Primitive batching

Started by
12 comments, last by kirk 20 years, 10 months ago
I''m developing a 3D engine, and I have a problem with the management of the VertexBuffer and the Mesh. The problem has a name: Batching of primitive. Now I illustrate it. We suppose to have a 3D world in which there are 10000 trees of the same species (as an example a pine). Logically the engine is taken care to only load a mesh that represents one tree exactly, and to create 10000 instances of it. In this way the mesh data(vertices, normals, uv etc) are shared, with consequent saving of memory. Now following all the councils of Microsoft, Nvidia, ATI, and reading the myriad of tutorial on internet, I understand that to catch up good performance I must make in way to batching more polygons together for execute a single call to DrawPrimitive with an high number of primitive (Microsoft says around 2000, bah). I premise that all the councils of Microsoft, Nvidia, ATI and all the tutorial do not refer absolutely to a real situation, because all the examples are not heavy from the point of view of calculations and the quantity of data to process. Ok, let''s go. My tree is composed from 2 submesh: the bark (with material 1) and the foliage (with material 2). This is my rendering cycle. start: Begin scene rendering. The scenegraph cut out 9700 trees, because are out of view-frustum. At the end of traversing scenegraph I have 300 trees to render. Now I have three choices: 1st choice) Filling the VB with all bark (material 1). For each bark: Setting the WORLD transformation matrix. DrawPrimitive only one bark each time. Continue with foliage (materil 2). 2nd choice) Filling the VB with only one bark (material 1). For each bark passed from the scenegraph: Setting the WORLD transformation matrix. DrawPrimitive only one bark each time. Continue with foliage (material 2). 3rd choice) Compute all transformations of all barks with host CPU. Copying data into VB. Calling only one DrawPrimitive Continue with foliage (material 2). End render cycle. Ok, the unique way for batching is the 3rd choice, but the performances depends from the CPU, because for each frame I need compute many transformations. And now the final question: Is the batching useful? And if yes, which is the correct way (my 3rd choice or another way)? Thank you for answers, and sorry for my poor english.
Advertisement
I really fail to see where you ahve a problem.

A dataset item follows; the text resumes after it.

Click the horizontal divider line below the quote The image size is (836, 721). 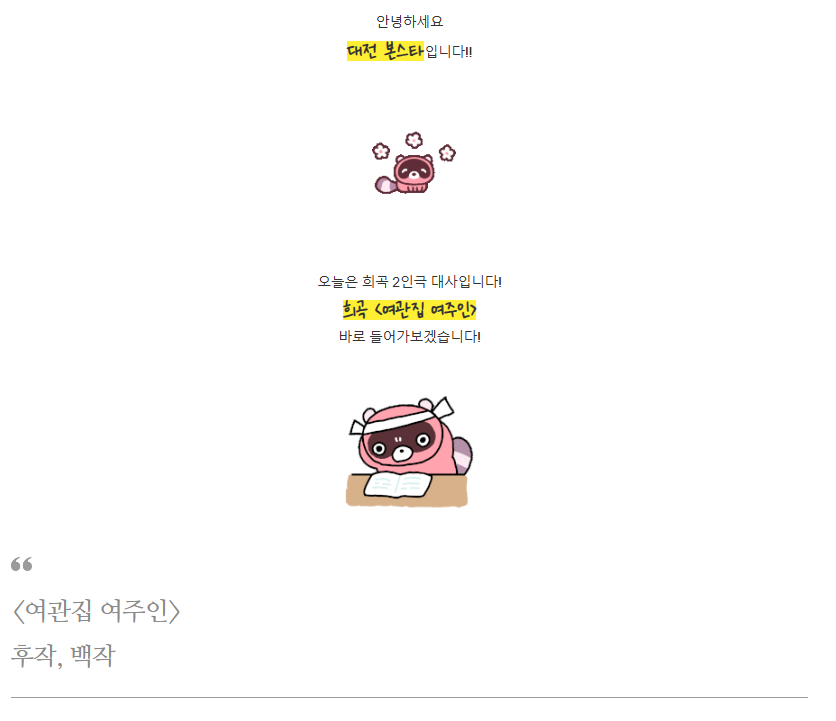[x=409, y=697]
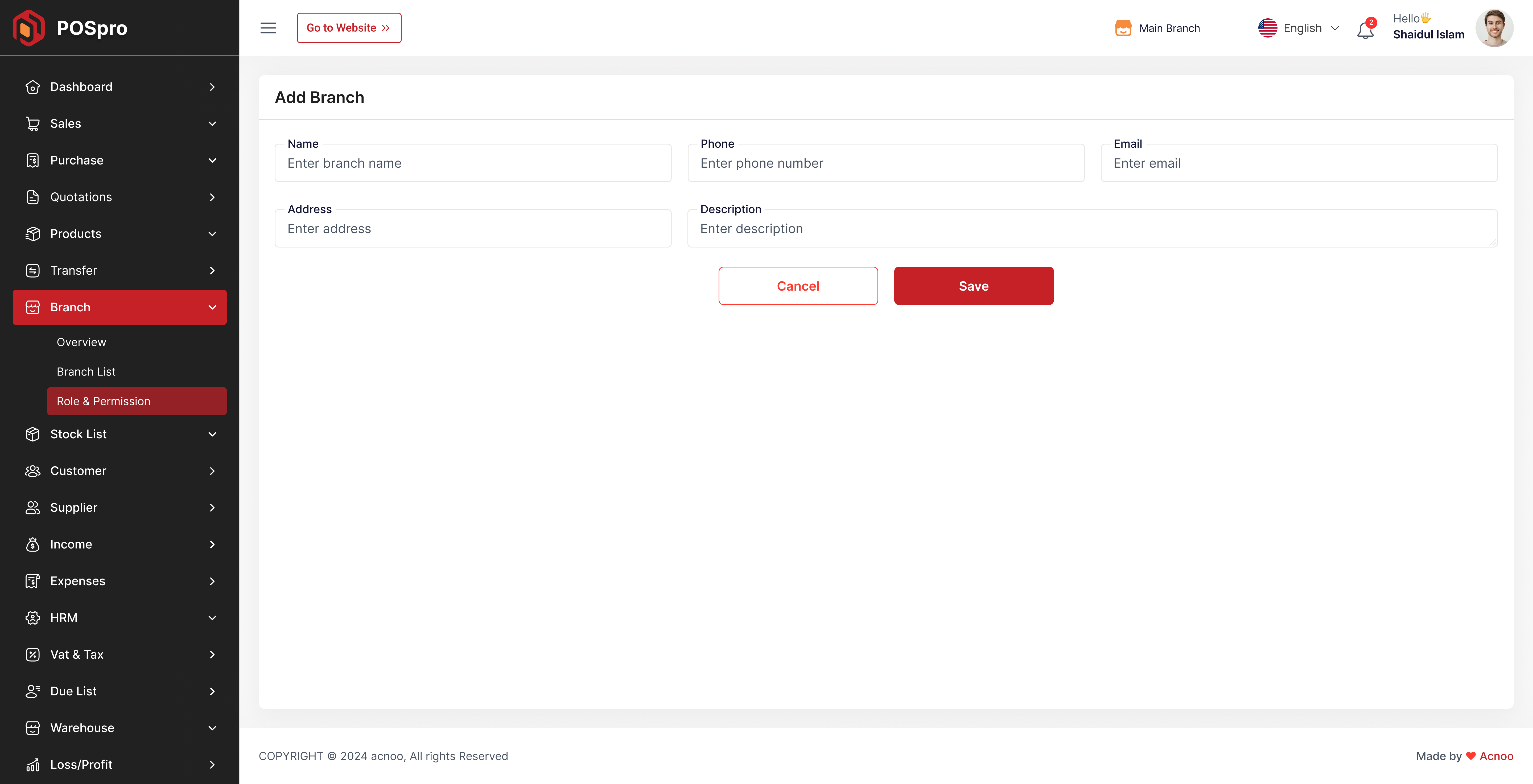Click the POSpro logo icon

coord(28,28)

quote:Ok, the unique way for batching is the 3rd choice, but the performances depends from the CPU, because for each frame I need compute many transformations.


Why? Really - why? Every tree has a world transformation that is constant (unless the tree moves or rotates etc.), so it is never recomputed.

The cycle basically looks like this:
(a) upload meshes into vertex buffer (static, btw).

In the loop:
(a) loop through all the meshes (submesh 1)
(a.1) load the tree''s workd matrix
(a.2) draw.
(b) loop through all the meshes (submesh 2)
b.1, b.2 identical to a.1, a.2

You could, with a good shader, though, draw a number of tree meshes at the same time - not that it makes a hughe difference, possibly. Anyhow - i dont see any recomputation of the world matrix happening at all on every frame. If the camera moves, this is the camera matrix changing. I never compute the final combined matrix in the CPU - so no, I dont see the thousands of transformations happening every render pass. Well, yes, in the GPU - this it can deal with this.

Regards

Thomas Tomiczek
THONA Consulting Ltd.
(Microsoft MVP C#/.NET)
RegardsThomas TomiczekTHONA Consulting Ltd.(Microsoft MVP C#/.NET)
quote:
Why? Really - why? Every tree has a world transformation that is constant (unless the tree moves or rotates etc.), so it is never recomputed.


Ok I agree with you, but I need the transformation because I stored in RAM only one tree, with LOCAL COORDINATES, and then
put it in the scene at WORLD COORDINATES.
I cannot allocate one big static VB for 10000 trees (1 tree = 500 polys * FVF of 24 byte * 10000 = 115MBca), I need to reconstruct the VB every frame to upload only necessary trees.


[edited by - kirk on May 28, 2003 6:56:09 AM]
Someone can help me?
Pleassssssse!
My Opinion:
Sounds like the other gentleman said #2 is your answer. I would agree with both of you. I dont think creating 150Megs of vertex buffers with world transformed data will work. Cards dont have that kind of memory for cache!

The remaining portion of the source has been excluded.